Yes! I’m very pleased and happy to say that I did in fact meet my deadline and, today, have finished act one of my new screenplay. As a memory-refresher, my aim is to complete one act a month, and have a finished script by May 1st.

March is going to be the most difficult month. Screenplays follow a formula of three acts, and the first and third acts are each about 25% of the total. Act one sets up the story, and ends with the first major plot-driving event. Act two is the real meat of the piece, accounting for 50% of the total, and is where the story either develops successfully – or crashes and burns. It also ends with the second major plot point – the one that’s going to drive the story to its conclusion. Act three is all about reaching the grand finale and/or wrapping things up.

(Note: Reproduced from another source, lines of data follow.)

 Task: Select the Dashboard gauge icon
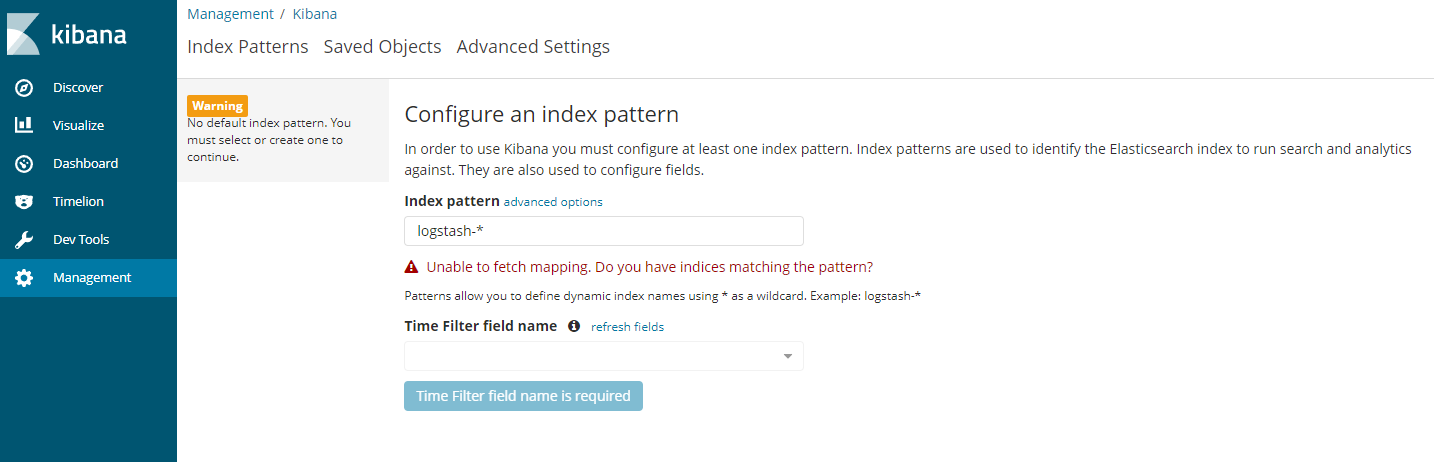click(24, 164)
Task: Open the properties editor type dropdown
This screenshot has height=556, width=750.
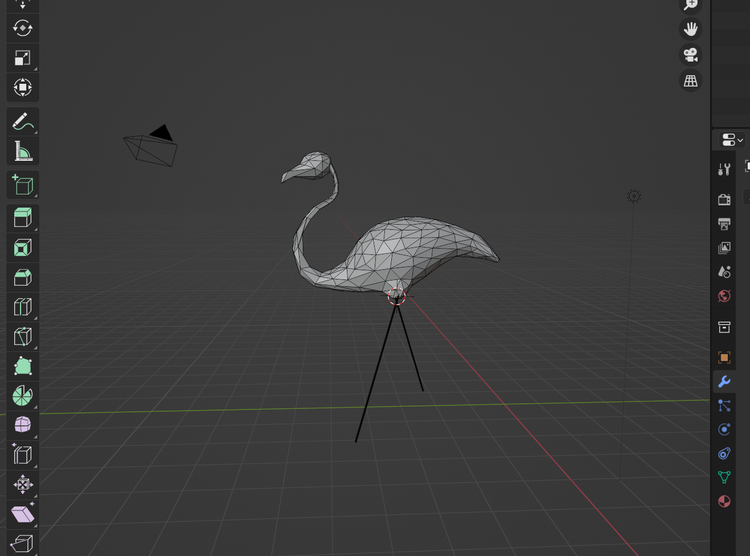Action: [731, 140]
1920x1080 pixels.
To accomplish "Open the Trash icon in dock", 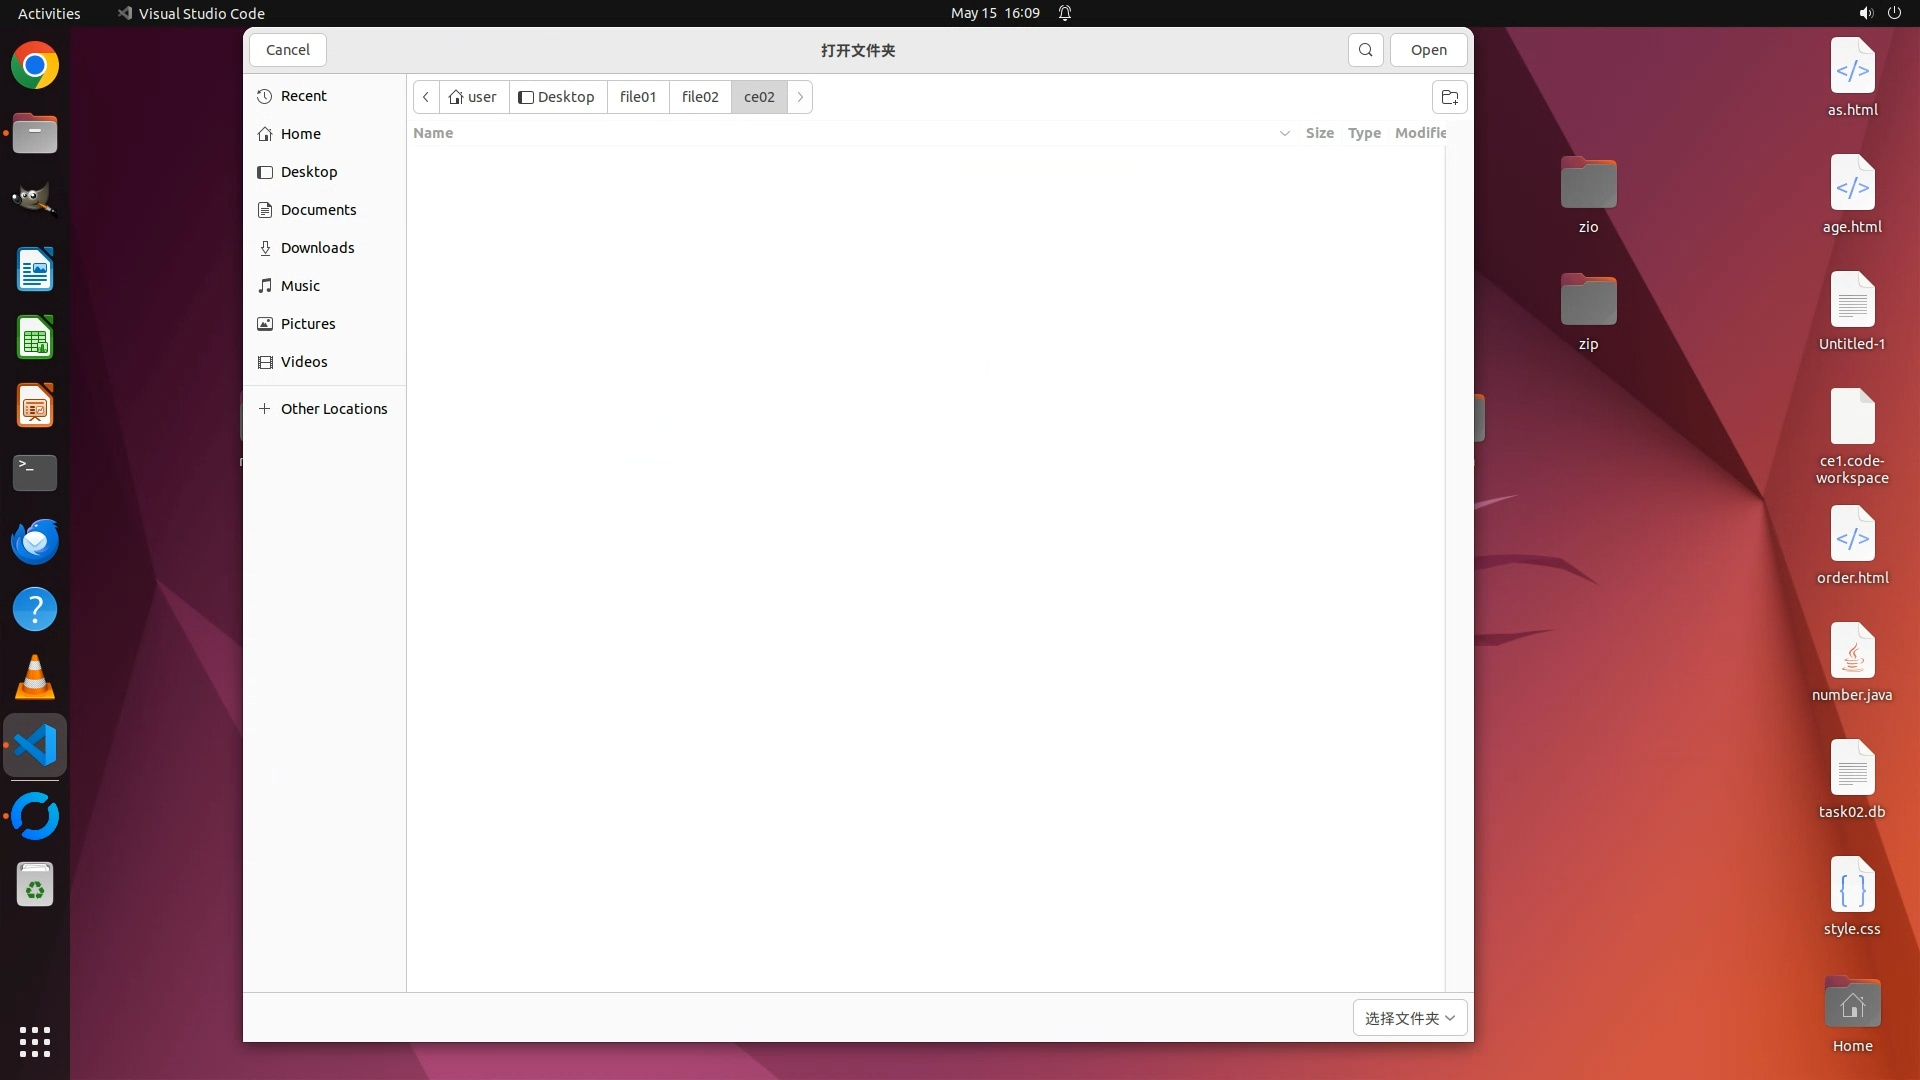I will (35, 885).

Screenplays should come in around 90-120 pages, so most ‘act ones’ are in the 22-30 page range. Mine has come in at 27 pages. Act two should be around 50-60 pages, so March is looking very writing-intensive.

Writing this first act has felt very good. I’ve written screenplays before, but working on any project always brings the same feelings of inspiration and purpose. Wrapping up this first act was particularly rewarding, since the way I first envisioned one character dramatically changed (for the better) earlier today. The change of this one character – from supportive boyfriend to just another stressful element pressuring our main character – helps the overall story to make a lot more sense, and the leading lady’s bad choices seem more realistic. Instead of there now being an element in the story that offers her ‘a way out,’ her struggles just got more intense, and the story just got better.

Tuesday, February 22, 2011

Busy, Busy, Busy


It’s been so long since I posted, but that’s actually a good thing, since instead of blogging, I’ve been networking! My life lately has been an explosion of meeting new people. 

At the center of most of these new people (bursting with creativity over cups of coffee and slices of pizza) is a short film project called “What Do We Care?” A concept of Brooke Allen’s, this is a piece that will be about 5-10 minutes when completed, and which shares some of his cutting edge philosophies on finance.

It’s also turning out to be the ultimate learning tool, since, to see the project completed, I’m organizing a group of these great, creative people I'm meeting who also want to learn more about film-making to tackle it with me. As we move forward, we’ll all be sharing with each other what we know (pretty much everyone knows at least a little bit about one area), and tackling one step at a time in this process until we have a finished product. By the time it’s over, our respective film-making knowledge will have (hopefully) doubled, tripled, or even quadrupled, depending on how much we each have to learn going in.

As for my own feature-length script (of which I set a deadline to be finished with the first act by March 1st,) making the time for it has been a struggle. Ok, that’s putting it lightly – I’ve barely written a thing. But there’s still one whole weekend between me and March 1st, and I’m determined, even if it’s a shoddy, pathetic first draft which will need countless revising, to finished that first draft by my deadline!

Tuesday, February 1, 2011

Met My First Deadline!

The first official deadline I set for myself was to be finished writing a treatment and a pitch for a screenplay by today, February 1st. And – success! Although the treatment I wound up writing was not the treatment I first set out to write… actually, the idea I had back on January 1st, when I set the deadline, was for a romantic comedy. Now, here I am – with horror.

I’m something of a horror fanatic. I’m not talking about slasher flicks with zero plot. (When I saw the remake of Halloween, I was so disgusted and furious that I ran home to write an article about how much I hated it – which you can read HERE. I was determined to at least earn back the price of my movie ticket by selling my scathing review.) No, I love, LOVE horror movies that are smart, that secretly reference the things that really do scare us in our everyday lives through a clever story. Those have been the kind of scary scripts I’ve tried to write in the past, and, also, the kind of story I want to tell with this new script.

Time to set some more deadlines:

Complete two more versions of the pitch, for a total of three different angles: 
Feb. 16th.

Finished first draft of script: May 1st. (On that timeframe, I need to complete one act of a three-act screenplay per month.)

My spring semester is in full swing!